Peki merkez bankaları bu hatayı bile bile yapıyor.Çünkü siyasi makamın ve piyasanın kısa vadeli politik ve kazanç hırsına karşı çıkacak iradeyi gösteremiyorlar.Kısa vadede varlık fiyatlarının artması ile sahte bir refah ve zenginlik hissiyatı oluşuyor ama arkasından felaket geleceğinin belli olmasına rağmen kısa vadeli kazanç hırsı gözleri kör ediyor.

-Repo genişlemesinde çeşitli nedenler var;Bir tanesi borçlanma tavanının yükseltilmesi ile ABD hükümetinin borçlanmada gaz basması,bütçe açığının gsyih'sının %3.8'e yükselmesive piyasa yapıcı bankaların ABD Hazinesinin arz ettiği bu kağıtların belli bir bölümünü almak zorunda olması ve ellerinde yeterli rezerv olmadığı için uzun vadeli bu kağıtları kısa vadeli olarak fonlamak zorunda olmaları.ABD bankalarının Fed'de tuttukları " Excess Reserves" lerin bir bölümünü Fed politikalarından cesaret alarak spekülatif yatırımlarda kullanarak daha yüksek kar elde etme hedefler(son dönemde bu rezervlerde azalma durdu,tekrar bir miktar arttı).Bazı bankaların elinde yeterli fon varken ,HSBC ve Deutschebank gibi sistematik risk yaratabilecek bazı bankaların likidite sıkıntısına girdikleri söylentisi ve bunun için Fed'in piyasaya verdiği parayı arttırması.
Ama yukarıda da ifade ettiğim gibi piyasada ilave likidite ihtiyacı gerektirecek bazı nedenler olsa da Fed'in piyasaya verdiği paranın çok büyük kısmı spekülatif hedeflerle varlık fiyatlarını şişirmekten başka bir işe yaramıyor.Yani burada benim düşüncem, Fed'in Trump'ı sıkıştırmayı hedeflemesi değil,basiretsiz günü geçiştirmeye yönelik politikaları yürürlükte.

-Petrol fiyatlarının son dönemde artmasında,merkez bankalarının genişlemeci politikaları yanında, OPEC'in günlük üretim kısıntısını 500 bin varil artırarak 1.7 milyon varile çıkarması,Venezuela ve İran'dan petrol arzının sınırlı olması,Irak'taki karışıkların da rolü var.ABD-Çin arasında bir ticaret anlaşmasının olmasının petrol talebini arttıracağı beklentisi de petrol fiyatlarına destek verebilir.

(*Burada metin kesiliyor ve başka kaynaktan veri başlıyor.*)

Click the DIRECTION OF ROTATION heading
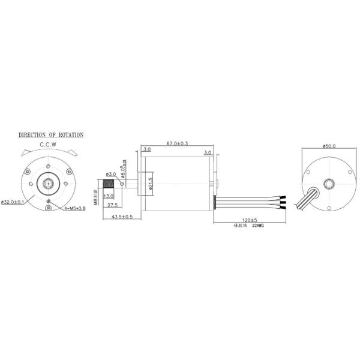pos(50,136)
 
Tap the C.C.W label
pos(49,145)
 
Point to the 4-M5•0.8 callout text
pos(75,208)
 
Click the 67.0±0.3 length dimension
pos(177,143)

Altın fiyatındaki hareketi ise daha ziyade teknik olarak görüyorum.Aslında majör merkez bankalarının genişlemeci politikaları ve düşük faizler nedeniyle altın için daha yüksek fiyat hedeflerini konuşmak makul,altının son dönemde düşüşünde dünyanın en büyük altın ithalatçılarından Hindistan'ın ekonomik sıkıntılar nedeniyle talebinin azalmasının da rolü var,ama bunu daha ziyade kısa vadeli bir düzeltme olarak görüyorum.

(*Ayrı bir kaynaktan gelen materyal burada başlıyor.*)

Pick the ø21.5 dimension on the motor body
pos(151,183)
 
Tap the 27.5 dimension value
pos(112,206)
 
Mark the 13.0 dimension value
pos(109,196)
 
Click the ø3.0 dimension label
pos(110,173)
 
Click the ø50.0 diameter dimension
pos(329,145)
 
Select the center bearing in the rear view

Majör merkez bankalarının genişlemeci politikalarının Türkiye'ye herhangi bir para girişi sağlamadığı gibi yılbaşından beri yabancılardan yaklaşık 3 milyar dolarlık portföy çıkışı olduğunu görüyoruz.Türkiyedeki piyasa hareketleri tamamen iç piyasa dinamikleri ile ilgili.Türkiye'ye niye yabancı portföy girişi olmadığının cevabı gayet açık.Kurların ve faizlerin kamu otoritelerince neredeyse "sopa kullanılarak" dikte edildiği,serbest piyasa fiyat mekanizmasının ortadan kalktığı bir ülkeye yabancı yatırımcı para sokmaz.